If Fox wanted a show for people who weighed “normal” amounts, it would include someone between the sizes of 2 and 14. Instead, they’ve chosen only fat contestants, and told America it is a show about “normal” people. No. It is a show Fox has created to gawk at fat people, and they are trying to market it as an inspiration. I’m a little surprised they didn’t just go with their original title, “The Fatchelor.”
▪ We have all read how Justin Denny blew a kiss to his mother at his high school graduation and was denied a diploma.

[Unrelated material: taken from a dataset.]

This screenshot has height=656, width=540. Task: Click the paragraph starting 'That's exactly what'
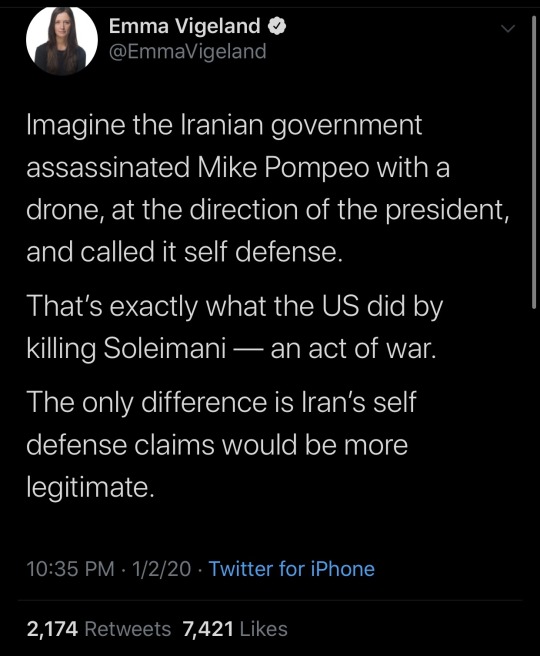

However, there’s another side to this story that doesn’t seem to be getting as much attention: according to this article, the crowd shouted profanities and booed Superintendent Suzanne Lukas. Student Tyler Lamy was asked to move based on his behavior and, in his own words, “…was so upset and so distraught, I had a hard time keeping my composure.” In other words, he went ballistic and had to be escorted out of the ceremony, when a more mature reaction would have allowed him to stay. If you want to be treated like an adult, you must act like one.
▪ The irony of this sign seems to be lost on “English-only” Pat Buchanan.
▪ Finally, Harold Reynolds is the latest baseball analyst to attack the strawman argument that “OPS is the only measure of a player.” Nobody who understands basic math has ever argued that OPS is the be-all, end-all statistic. Furthermore, anyone who complains about sluggers “clogging the bases” with walks proves that they really don’t understand baseball that well at all (would they rather the sluggers got out?). Joe Posnanski’s response to this terribly-written diatribe is epic.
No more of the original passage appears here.